I got a bit confused with the tube system and decided to hop on over to Leicester Square until I got my bearings. There I came across a fantastic alleyway full of used book stores. One of them was giving away free calendars, to one of which I helped myself. There was a store, Pleasures of Past Times, specializing in theatre that I went into, but I had to leave in short order because the shopkeeper was going off to lunch. We got to talking a bit about Shakespeare--among the collection are programs for old productions--and he encouraged me to go see Twelfth Night. He had to kick me out, but he gave me his business card, which uses the word "twixt" when giving his lunch hour. I'm going to try to make it back there tomorrow and see how much one of those programs costs.

Outside the Leicester Square station a guy hawking maps was barking, "Anybody lost?

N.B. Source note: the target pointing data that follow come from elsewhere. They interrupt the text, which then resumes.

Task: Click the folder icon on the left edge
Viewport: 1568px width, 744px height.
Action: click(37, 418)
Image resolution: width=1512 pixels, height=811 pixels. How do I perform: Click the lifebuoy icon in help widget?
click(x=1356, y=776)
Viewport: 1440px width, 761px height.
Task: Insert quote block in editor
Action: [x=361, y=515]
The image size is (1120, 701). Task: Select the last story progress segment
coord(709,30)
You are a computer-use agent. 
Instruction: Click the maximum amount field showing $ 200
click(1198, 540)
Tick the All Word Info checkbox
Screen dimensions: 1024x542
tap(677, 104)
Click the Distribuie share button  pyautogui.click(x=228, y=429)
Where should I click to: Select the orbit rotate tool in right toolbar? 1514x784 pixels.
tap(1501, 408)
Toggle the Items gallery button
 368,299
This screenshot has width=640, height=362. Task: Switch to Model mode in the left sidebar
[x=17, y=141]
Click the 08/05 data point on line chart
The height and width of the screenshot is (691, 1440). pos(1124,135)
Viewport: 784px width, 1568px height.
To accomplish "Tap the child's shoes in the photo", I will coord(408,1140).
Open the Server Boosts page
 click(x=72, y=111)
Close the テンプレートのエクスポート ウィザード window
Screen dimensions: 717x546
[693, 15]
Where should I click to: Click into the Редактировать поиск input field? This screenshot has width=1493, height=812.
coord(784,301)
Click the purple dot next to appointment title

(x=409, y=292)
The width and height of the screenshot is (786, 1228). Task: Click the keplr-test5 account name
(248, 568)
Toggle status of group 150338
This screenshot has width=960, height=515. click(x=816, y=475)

I've got information!" As soon as I start feeling lost trying to find my way back, I just used him as a reference point.

Around 7 I took off to wander the city. The police were set up in Bayswater station, and later, I saw, around Soho. I don't know why. I got off the tube in Oxford Circus, and in my travels covered ground in Soho, Westminster, Covent Garden, and ended up in the Leicester Square station after munching on some garlic bread in an Italian restaurant that was playing the Pulp Fiction soundtrack.

London is striking in the frankness of its sexuality. I defy anyone to show me a payphone that isn't covered in stickers advertising sex hotlines. The magazine racks all have bare breasts displayed on the top racks, and Soho has a whole strip of "Licensed Sex Shops." It's a nice change from American puritanism. As if a couple of bippies are going to bore a hole in childrens' eyes.

I love the tube system now, and it confounds me that America is so behind in its public transit.